Ma base de données contient 842 cas de prémonition, précognition ou pressentiment humain. 70% d'entre eux concernent un danger, une catastrophe ou une mort, 25% un événement sans signification particulière et seulement 5% un événement heureux tel que rencontrer son futur époux ou gagner à la loterie. Dangers, morts et catastrophes prédominent. Cela concorde avec les enquêtes menées par la Society for Psychical Research sur des cas bien authentifiés de précognition, dont 60% concernaient des morts ou des accidents. Très peu annonçaient des événements heureux. La plupart des autres étaient sans intérêt ou neutres, bien que certains aient été assez inhabituels. Un exemple? L'épouse de l'évêque anglican de Hereford avait rêvé qu'elle faisait ses prières du matin dans le hall de l'évêché, puis entrait dans la salle à manger et voyait un énorme cochon devant la table du petit déjeuner. Le rêve l'avait amusée et elle l'avait raconté à ses enfants et à leur gouvernante. Juste après en avoir fait le récit, elle était entrée dans la salle à manger et un cochon bien réel - échappé de sa porcherie - se tenait à l'endroit précis dont elle avait rêvé. 

Beaucoup de cas de précognition sont liés au rêve, bien que souvent seuls les plus dramatiques ou bizarres restent en mémoire.
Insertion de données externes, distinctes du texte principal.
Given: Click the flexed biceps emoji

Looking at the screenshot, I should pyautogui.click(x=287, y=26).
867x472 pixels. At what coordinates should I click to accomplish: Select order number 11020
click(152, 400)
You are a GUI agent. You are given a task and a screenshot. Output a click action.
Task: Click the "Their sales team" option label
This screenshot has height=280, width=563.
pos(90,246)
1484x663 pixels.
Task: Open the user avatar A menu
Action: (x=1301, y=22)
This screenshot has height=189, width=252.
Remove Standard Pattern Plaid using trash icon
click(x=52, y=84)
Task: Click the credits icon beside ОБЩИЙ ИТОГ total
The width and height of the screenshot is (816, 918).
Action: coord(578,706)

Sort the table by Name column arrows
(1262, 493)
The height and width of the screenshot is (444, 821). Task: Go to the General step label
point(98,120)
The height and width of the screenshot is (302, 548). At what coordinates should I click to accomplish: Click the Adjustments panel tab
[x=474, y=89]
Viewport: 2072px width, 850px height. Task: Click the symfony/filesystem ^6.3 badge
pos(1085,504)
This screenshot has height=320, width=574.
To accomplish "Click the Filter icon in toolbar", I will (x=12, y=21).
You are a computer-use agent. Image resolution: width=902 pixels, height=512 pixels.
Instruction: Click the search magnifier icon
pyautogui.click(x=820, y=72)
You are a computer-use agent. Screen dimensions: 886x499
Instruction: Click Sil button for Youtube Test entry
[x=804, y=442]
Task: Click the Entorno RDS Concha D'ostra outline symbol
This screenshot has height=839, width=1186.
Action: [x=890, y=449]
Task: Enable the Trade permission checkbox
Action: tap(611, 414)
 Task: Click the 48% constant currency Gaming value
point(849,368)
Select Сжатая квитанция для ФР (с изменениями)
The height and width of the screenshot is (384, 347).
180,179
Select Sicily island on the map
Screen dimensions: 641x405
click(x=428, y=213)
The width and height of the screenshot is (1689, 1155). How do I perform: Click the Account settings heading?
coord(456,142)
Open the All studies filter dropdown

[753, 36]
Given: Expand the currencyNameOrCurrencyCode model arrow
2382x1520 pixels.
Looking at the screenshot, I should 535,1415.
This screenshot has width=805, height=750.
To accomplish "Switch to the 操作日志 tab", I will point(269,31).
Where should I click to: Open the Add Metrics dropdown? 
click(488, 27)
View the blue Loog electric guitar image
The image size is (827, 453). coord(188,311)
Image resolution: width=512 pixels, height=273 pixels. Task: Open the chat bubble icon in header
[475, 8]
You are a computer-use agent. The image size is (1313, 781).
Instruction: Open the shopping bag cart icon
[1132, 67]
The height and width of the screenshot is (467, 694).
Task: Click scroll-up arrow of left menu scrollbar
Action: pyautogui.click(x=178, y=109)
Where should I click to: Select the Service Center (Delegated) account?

Au début du XXe siècle, un ingénieur aéronautique britannique appelé J. W. Dunne a fait une découverte étonnante, résumée dans Le Temps et le Rêve, un livre remarquable. Il s'était rendu compte qu'il rêvait souvent d'événements qui allaient arriver mais qu'il oubliait généralement ces rêves. Le phénomène ne lui était devenu apparent qu'après qu'il eut décidé de tenir un carnet de rêves, les notant soigneusement juste après son réveil. Il découvrit aussi que s'il vivait souvent des expériences qui lui semblaient familières, une impression appelée « déjà vu* », il pouvait en relisant ses notes relier ces impressions à des rêves récents qu'il avait oubliés. 

Des recherches ultérieures sont venues confirmer les observations de Dunne. Les chercheurs psi ont également trouvé des preuves statistiques de la précognition lors de tests en laboratoire. Bien que ces expériences soient très artificielles, les résultats pris ensemble étaient statistiquement signifiants. 

Extraits de Réenchanter la science, Rupert Sheldrake (Albin Michel Editions), © Albin Michel, 2013. 

A propos de l'auteur 

Rupert Sheldrake est un auteur parapsychologue anglais, ancien biochimiste, notamment à l'université de Cambridge. Depuis 1981 ses écrits sont essentiellement centrés sur son concept de « résonance morphique », qui reprend celui de « champ morphogénétique ». Ses recherches incluent des thèmes comme le développement et le comportement chez les animaux et les végétaux, la télépathie, les perceptions extra-sensorielles et la métaphysique.